[Dataset extract — start]
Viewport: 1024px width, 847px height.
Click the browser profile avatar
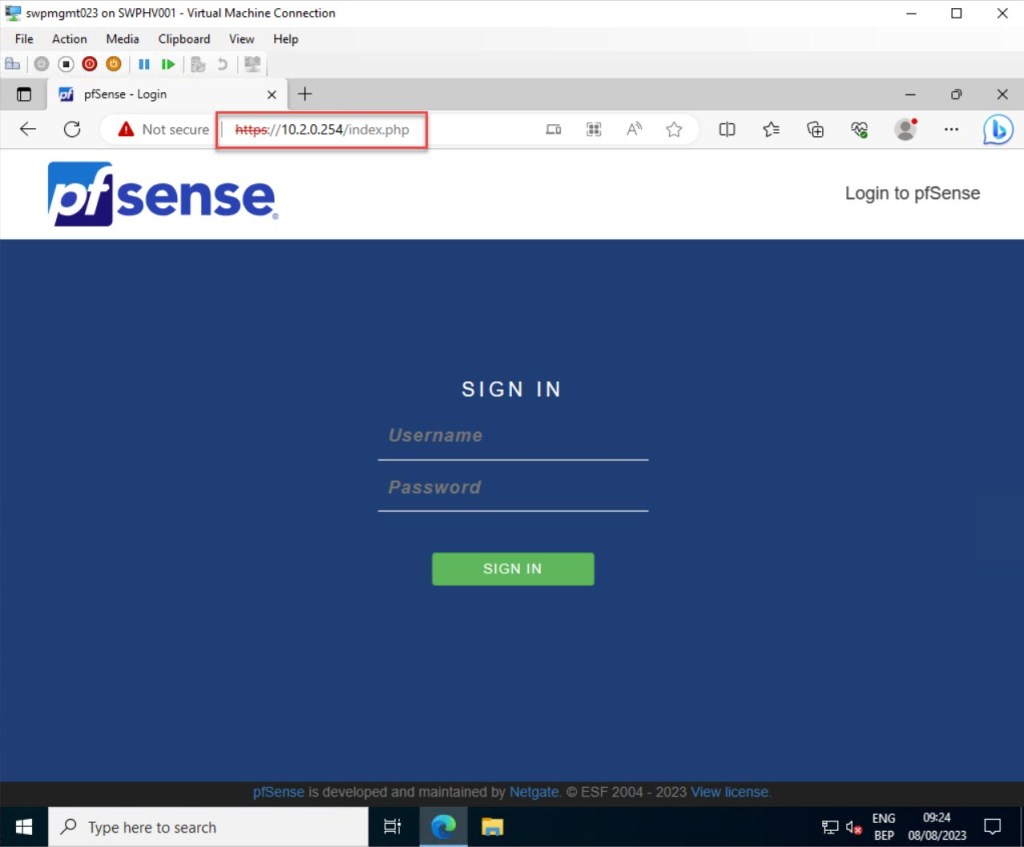tap(906, 129)
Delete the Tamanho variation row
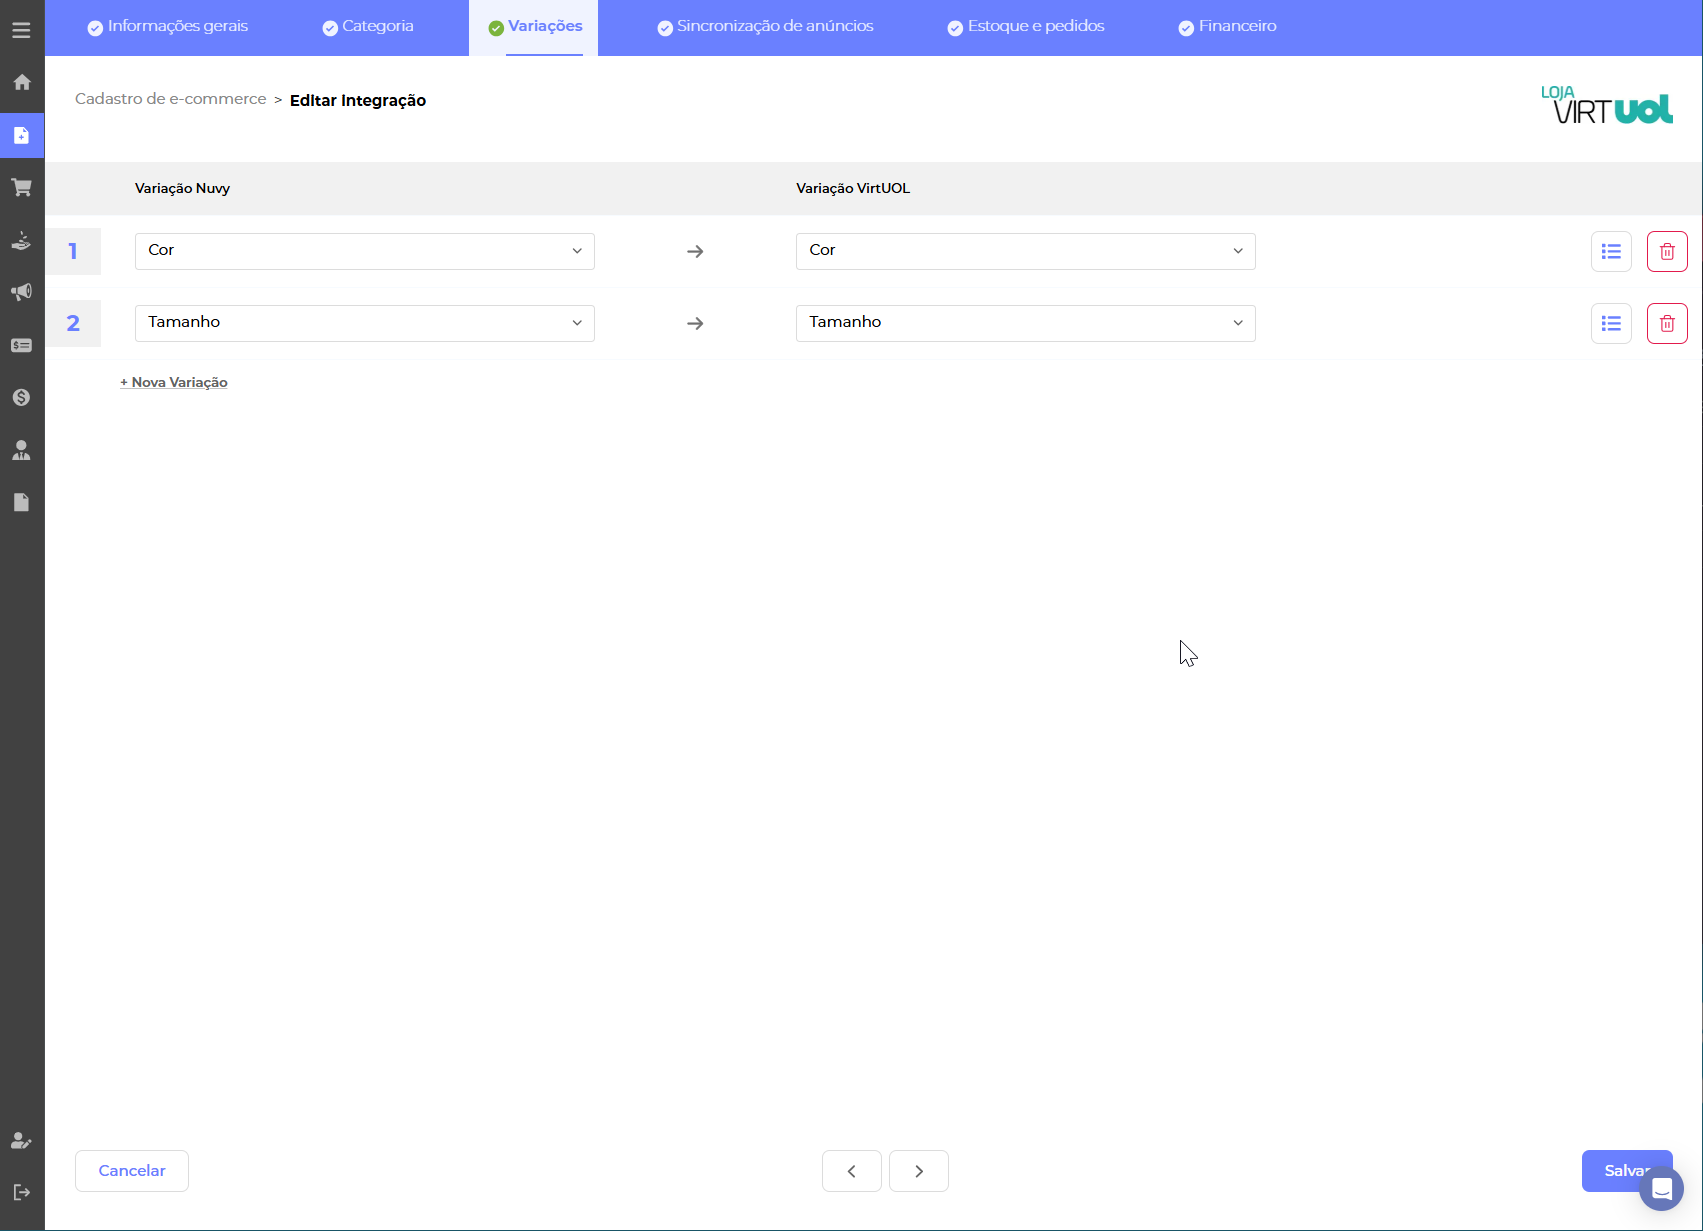This screenshot has width=1703, height=1231. tap(1666, 323)
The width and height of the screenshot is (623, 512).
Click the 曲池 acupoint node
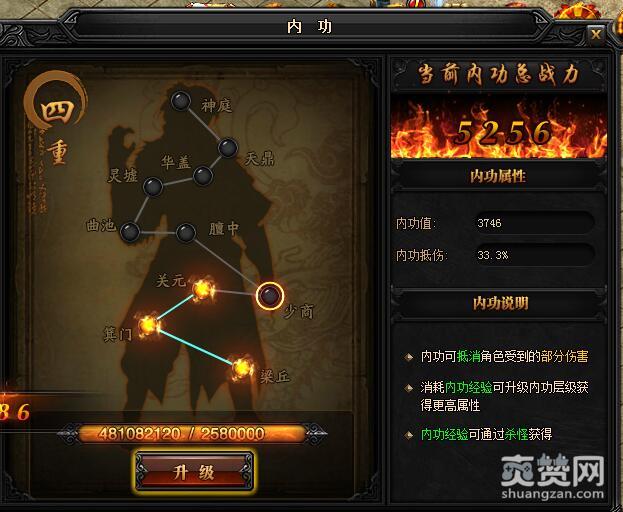coord(130,232)
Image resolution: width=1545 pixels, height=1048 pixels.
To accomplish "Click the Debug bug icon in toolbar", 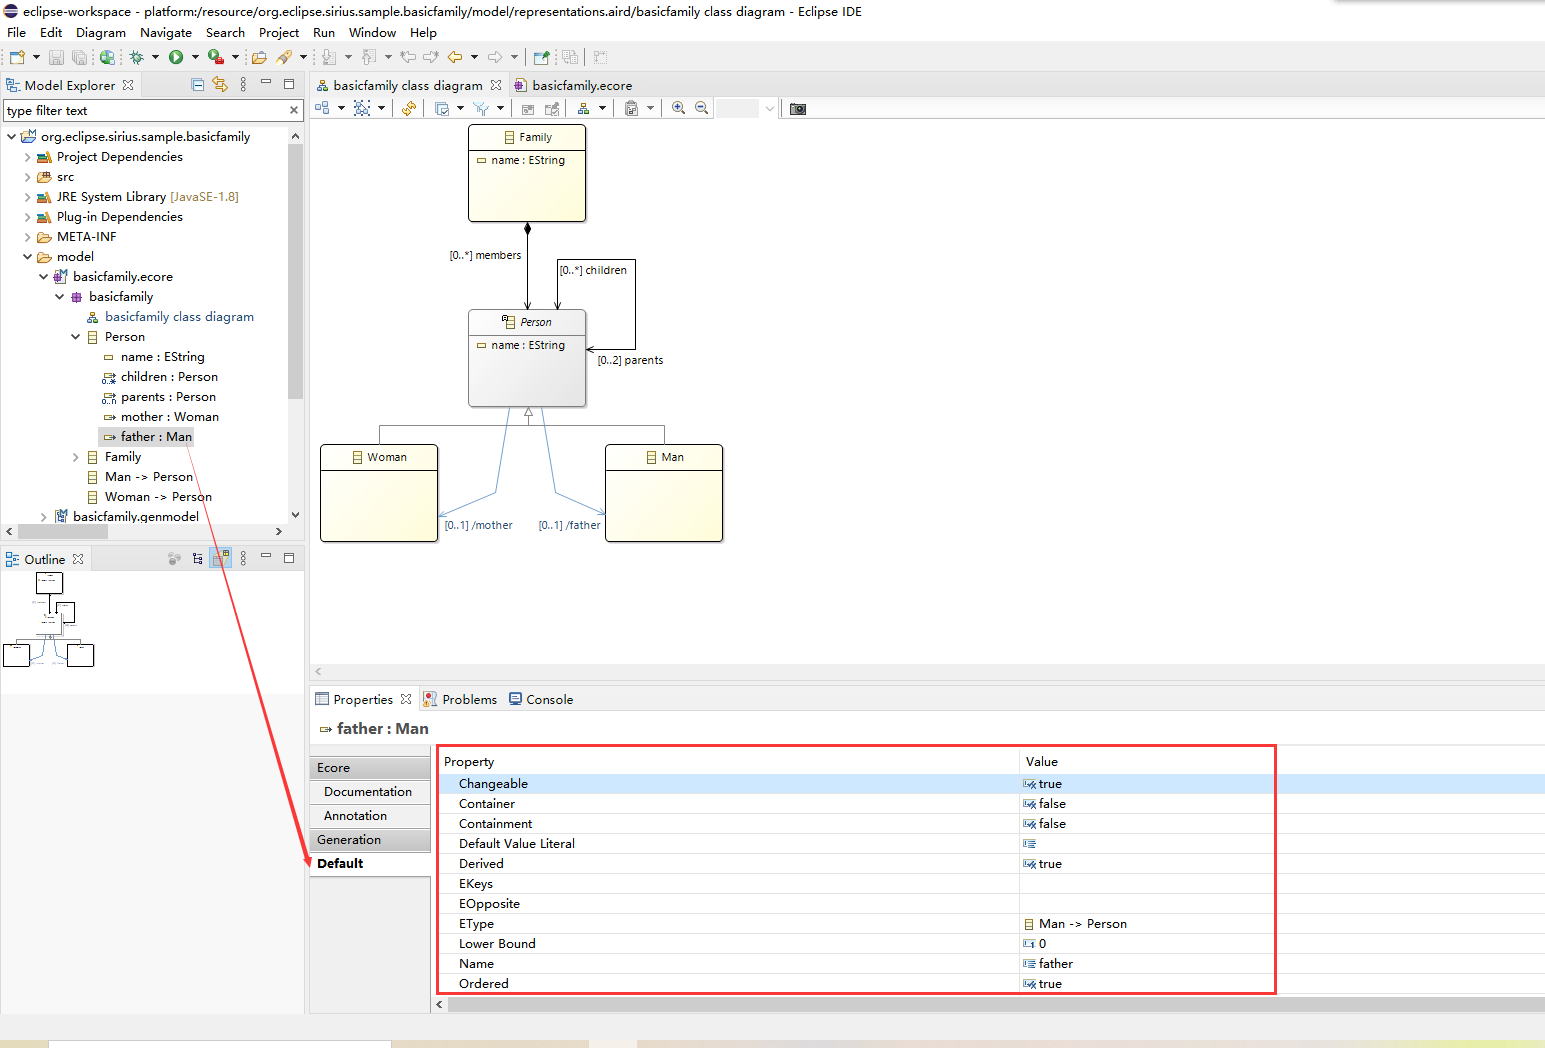I will click(x=137, y=57).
[Dataset extract — finish]
» Problem requirements
Give again, word for word, every line from the top of the entries above to the line holding "Image resolution: width=1545", both included. Leave the pictures out.

» Result of the exercise
Viewport: 1024px width, 847px height.
Click the browser profile avatar
tap(906, 129)
Delete the Tamanho variation row
This screenshot has width=1703, height=1231. tap(1666, 323)
The width and height of the screenshot is (623, 512).
Click the 曲池 acupoint node
coord(130,232)
Image resolution: width=1545 pixels, height=1048 pixels.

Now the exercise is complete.